§ Document excerpt:
BEGIN

It will be convenient to define a function \code{props} that
calculates the proportion of the total in the first (or other nominated
element) of a vector:
\begin{Schunk}
\begin{Sinput}
props <- function(x, elem=1)sum(x[elem])/sum(x)
\end{Sinput}
\end{Schunk}
Now use the function \code{cut()} to classify the data into four
categories, and form tables:
\pagebreak
\marginnote[12pt]{The argument \code{breaks} can be either the number of
intervals, or it can be a vector of break points such that all data
values lie within the range of the breaks. If the smallest of the
break points equals the smallest data value, supply the argument
\code{include.lowest=TRUE}.}
\begin{Schunk}
\begin{Sinput}
library(DAAGviz)
catcig <- with(bronchit,
cut(cig, breaks=c(0,1,10,30),
include.lowest=TRUE))
tab <- with(bronchit, table(r, catcig))
round(apply(tab, 2, props, elem=2), 3)
\end{Sinput}
\begin{Soutput}
[0,1] (1,10] (10,30]
0.072 0.281 0.538
\end{Soutput}
\end{Schunk}
\noindent
There is a clear increase in the risk of bronchitis with the number
of cigarettes smoked.
This categorization was purely for\marginnote{It was at one time
common practice to categorize continuous data, in order to allow
analysis methods for multi-way tables. There is a loss of
information, which can at worst be serious.} purposes of
preliminary analysis. Categorization for purposes of analysis is,
with the methodology and software that are now available, usually
undesirable. Tables that are based on categorization can nevertheless
be useful in data exploration.
\subsection{$^*$Matrix Computations}
Let \code{X} ($n$ by $p$), \code{Y} ($n$ by $p$) and B ($p$ by $k$) be
numeric matrices. Some of the possibilities are:
\marginnote{Note that if \margtt{t()} is used with a data
frame, a matrix is returned. If necessary, all values are coerced
to the same mode.}
\begin{Schunk}
\begin{Sinput}
X + Y # Elementwise addition
X * Y # Elementwise multiplication
X %*% B # Matrix multiplication
solve(X, Y) # Solve X B = Y for B
svd(X) # Singular value decomposition
qr(X) # QR decomposition
t(X) # Transpose of X
\end{Sinput}
\end{Schunk}
\marginnote{Section \ref{ss:apply} will discuss the use of
\margtt{apply()} for operations with matrices, arrays and tables.

END

§ Exercise tasks:
• 1. According to the R notes on tables and matrix computations, what argument should you supply to cut() when the smallest break point equals the smallest data value?
• 2. Continue the R notes on tables and matrix computations from their final sentence.

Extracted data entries

BEGIN

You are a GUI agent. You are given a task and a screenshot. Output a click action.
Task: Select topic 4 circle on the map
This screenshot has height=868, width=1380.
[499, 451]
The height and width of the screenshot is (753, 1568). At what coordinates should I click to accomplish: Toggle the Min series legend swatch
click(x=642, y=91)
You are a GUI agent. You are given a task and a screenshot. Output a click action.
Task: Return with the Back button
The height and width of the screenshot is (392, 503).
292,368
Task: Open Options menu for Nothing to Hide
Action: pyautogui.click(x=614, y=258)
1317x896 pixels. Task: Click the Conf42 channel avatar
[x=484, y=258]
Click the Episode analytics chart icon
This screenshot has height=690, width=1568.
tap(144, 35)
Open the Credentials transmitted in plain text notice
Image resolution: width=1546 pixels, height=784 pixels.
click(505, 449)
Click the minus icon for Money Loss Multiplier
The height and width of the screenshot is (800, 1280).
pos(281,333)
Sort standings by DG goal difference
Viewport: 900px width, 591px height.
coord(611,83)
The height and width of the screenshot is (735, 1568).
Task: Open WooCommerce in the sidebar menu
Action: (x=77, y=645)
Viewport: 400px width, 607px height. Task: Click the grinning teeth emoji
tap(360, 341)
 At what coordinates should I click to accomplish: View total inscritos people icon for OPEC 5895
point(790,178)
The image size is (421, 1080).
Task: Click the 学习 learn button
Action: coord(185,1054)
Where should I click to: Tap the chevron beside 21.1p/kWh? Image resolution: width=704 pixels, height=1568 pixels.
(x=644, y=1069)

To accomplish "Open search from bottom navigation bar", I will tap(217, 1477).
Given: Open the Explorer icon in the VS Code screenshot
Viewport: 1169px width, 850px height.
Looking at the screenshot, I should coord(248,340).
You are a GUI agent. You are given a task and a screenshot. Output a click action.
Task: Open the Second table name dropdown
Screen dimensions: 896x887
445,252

END

§ Outputs in order:
• 1. include.lowest=TRUE

• 2.
}
Calculations with data frames that are slow and time consuming will
often be much faster if they can be formulated as matrix calculations.
This is in general become an issue only for very large datasets,
with perhaps millions of observations. Section \ref{sec:large-dset}
has examples. For small or modest-sized datasets, convenience in
formulating the calculations is likely to be more important than
calculation efficiency.
\section{\pkg{plyr}, \pkg{dplyr} \& \pkg{reshape2} Data Manipulation}\label{sec:plyr}
The \pkg{plyr} package has functions that together:
\begin{itemize}
\item provide a systematic approach to computations that perform a
desired operation across one or more dimensions of an array, or
of a data frame, or of a list;
\item allow the user to choose whether results will be returned as an
array, or as a data frame, or as a list.
\end{itemize}
The \pkg{dplyr} package has functions for performing various summary
and other operations on data frames. For many purposes, it supersedes
the \pkg{plyr} package.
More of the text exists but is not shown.